Incline Our Hearts to You, O Lord – The Bible in Lent: Day 11
Today we enter into Week 3 of The Bible in Lent, we’ve already reached the end of David’s united Kingdom of Israel and see the country torn apart because of the persistent sin of the people.
The book of Kings has quickly made it clear: the kings of Israel and Judea were a mess. Some were simply foolish and stupid but others were egregiously evil. No matter where they fell on the spectrum there were very few heroes among the kings.
The role of the prophet becomes much more prominent in these books. We see Elijah and then Elisha coming to call the people to repentance and to true worship.

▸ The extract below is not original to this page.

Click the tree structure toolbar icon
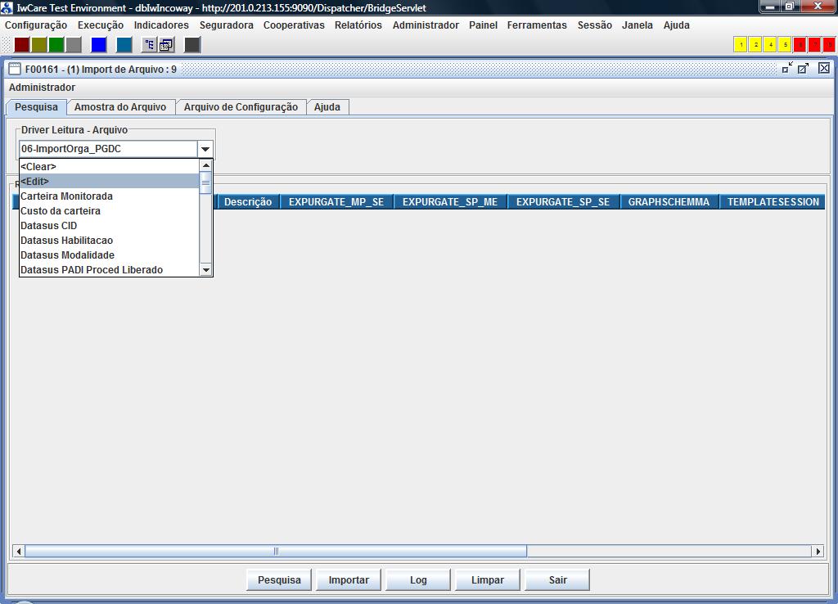Screen dimensions: 838x604 click(x=149, y=45)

But over and over again, we see the pattern of kings whose hearts are not wholly devoted to the Lord. Like the kingdom of Israel, their hearts are divided between serving the Lord and consolidating power, worshiping God and appeasing the nations around them, carrying out justice and pursuing their own exploits.

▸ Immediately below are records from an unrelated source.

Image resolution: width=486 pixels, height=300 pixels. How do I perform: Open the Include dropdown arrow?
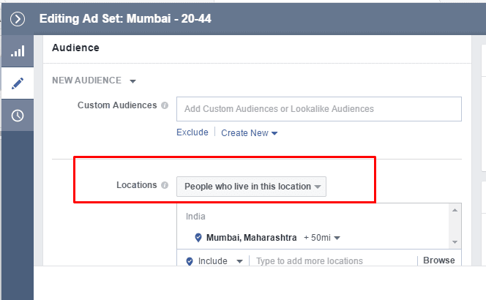[x=239, y=261]
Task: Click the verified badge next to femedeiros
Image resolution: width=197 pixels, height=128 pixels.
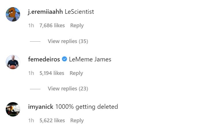Action: tap(65, 59)
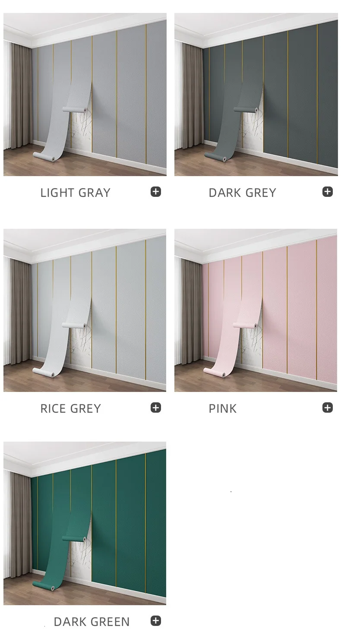Select the dark green wallpaper room image
341x638 pixels.
(85, 523)
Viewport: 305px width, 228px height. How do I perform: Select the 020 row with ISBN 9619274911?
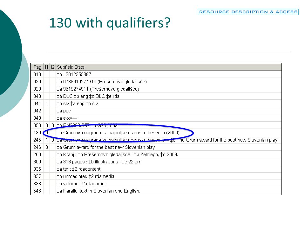coord(156,89)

The message rings clearly again in Kings as it did in Samuel, God desires leaders who devout their hearts to Him.
Over and over again, the standard of measurement used against the king was whether their hearts were devoted completely the to Lord.
But the Israelites were a people whose hearts were fickle and quickly led astray.

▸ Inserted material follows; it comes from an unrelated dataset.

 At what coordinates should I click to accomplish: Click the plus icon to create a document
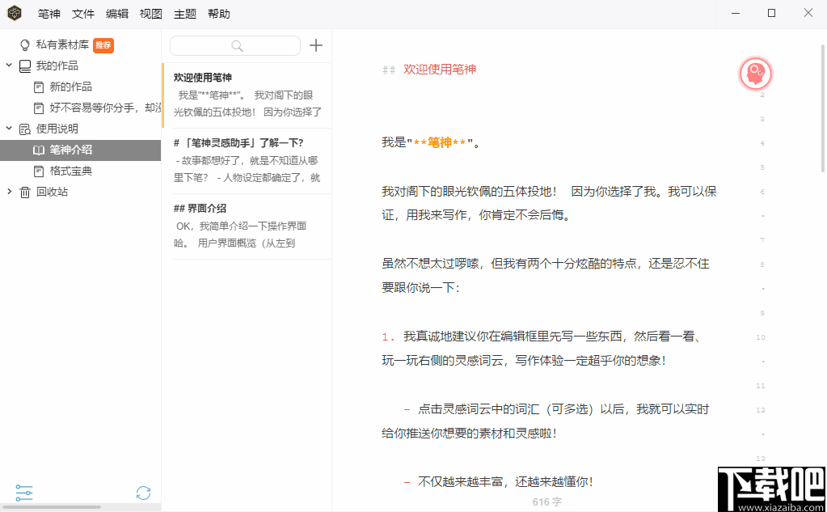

Lesser things take their hearts captive and divided their affections.
We see remnants of hearts standing firm on the promises God made to their ancestors in many of the prophets and in some of the people of Israel but mostly, we see wickedness and those who remain faithful growing weary from their work.
In Elijah, Elisha, and other unnamed prophets, we see those who are standing, refusing to bow to the gods around them and calling for the people to return to the Lord.
Even when the people head their warnings, it is usually only a temporary return to righteousness before relapsing again into sin and idolatry.
In Solomon’s prayer of dedication for the Temple, we see the hope for the ending of this cycle:
The Lord our God be with us, as he was with our fathers; may he not leave us or forsake us; that he may incline our hearts to him, to walk in all his ways, and to keep his commandments, his statutes, and his ordinances, which he commanded our fathers. – 1st Kings 8:57-58, RSVCE
Our hearts need to be changed if we are going to live in accordance with the Lord. To have hearts wholly devoted to Him, we need His help.
We see the fulfillment of so many of these prayers in the New Testament with the outpouring of the Holy Spirit but like Solomon, the root of our prayer still needs to be that God will work in our hearts, inclining them to walk in His ways.